*Ausgewählter Text*:
----------------
Leitsatz (amtlich)

Der Senat tritt dem Urteil des IV. Senats IV 300/64 (BFH 89, 422, BStBl III 1967, 690) darin bei, daß die bisher eingetretene Geldwertminderung bei der Besteuerung der Einkünfte auf Kapitalvermögen nicht durch einen Abschlag vom Nennbetrag der Kapitalzinsen berücksichtigt werden kann. Das gilt auch für das Jahr 1963.2. Der Geldwertschwund bei Spareinlagen und festverzinslichen Wertpapieren kann auch nicht als Werbungskosten angesetzt werden.

 

Normenkette

GG Art. 3 Abs. 1, Art. 14 Abs. 1, Art. 19 Abs. 2; EStG 1961 §§ 9, 20

 

Tatbestand

Der Stpfl. ist ein leitender Angestellter im Ruhestand. Er bezog im Jahr 1963 ein Ruhegehalt von 7 800 DM, eine Angestelltenrente von rd. 4 300 DM und Einnahmen aus Kapitalvermögen von rd. 4 700 DM. Er besaß zum 1. Januar 1963 Sparkonten von rd. 11 000 DM sowie Aktien, Pfandbriefe und Schuldverschreibungen im Wert von rd. 80 000 DM. Er beantragte bei der Einkommensteuerveranlagung 1963 bei den Einkünften aus Kapitalvermögen 4 % des Nennwerts seiner Sparkonten und festverzinslichen Wertpapiere wegen der Minderung des Geldwerts dieser Anlagen als Werbungskosten abzusetzen. Das FA setzte ihm nur den Werbungskosten-Pauschbetrag von 300 DM ab.
----------------
*Aufgaben*:
• 1. Beantworten Sie anhand des Urteilsauszugs zur Besteuerung von Kapitaleinkünften folgende Fragen:
(a) Wie hoch war das Ruhegehalt des Steuerpflichtigen im Jahr 1963?
(b) Welchen Anteil des Nennwerts seiner Sparkonten und festverzinslichen Wertpapiere wollte er als Werbungskosten absetzen?
(c) Welche Artikel des Grundgesetzes führt die Normenkette auf?
• 2. Geben Sie den Wortlaut des Urteilsauszugs zwischen „GG Art. 3 Abs.“ und „von 300 DM ab.“ einschließlich genau wieder.

*Bereitgestelltes Material*:
----------------
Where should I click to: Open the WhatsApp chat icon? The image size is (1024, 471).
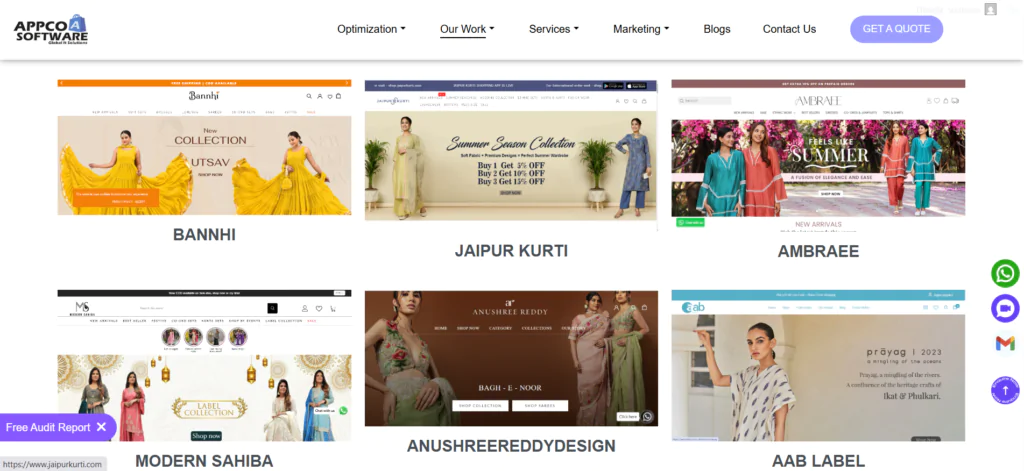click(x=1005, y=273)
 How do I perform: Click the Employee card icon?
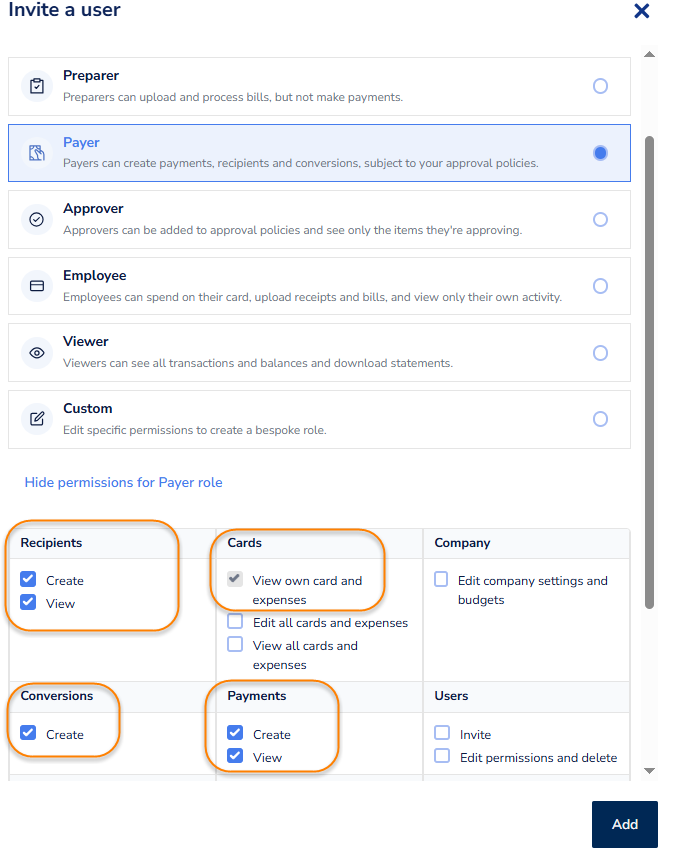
----------------
*Lösungen*:
• 1.
(a) 7 800 DM
(b) 4 %
(c) Art. 3 Abs. 1, Art. 14 Abs. 1 und Art. 19 Abs. 2

• 2.
GG Art. 3 Abs. 1, Art. 14 Abs. 1, Art. 19 Abs. 2; EStG 1961 §§ 9, 20

 

Tatbestand

Der Stpfl. ist ein leitender Angestellter im Ruhestand. Er bezog im Jahr 1963 ein Ruhegehalt von 7 800 DM, eine Angestelltenrente von rd. 4 300 DM und Einnahmen aus Kapitalvermögen von rd. 4 700 DM. Er besaß zum 1. Januar 1963 Sparkonten von rd. 11 000 DM sowie Aktien, Pfandbriefe und Schuldverschreibungen im Wert von rd. 80 000 DM. Er beantragte bei der Einkommensteuerveranlagung 1963 bei den Einkünften aus Kapitalvermögen 4 % des Nennwerts seiner Sparkonten und festverzinslichen Wertpapiere wegen der Minderung des Geldwerts dieser Anlagen als Werbungskosten abzusetzen. Das FA setzte ihm nur den Werbungskosten-Pauschbetrag von 300 DM ab.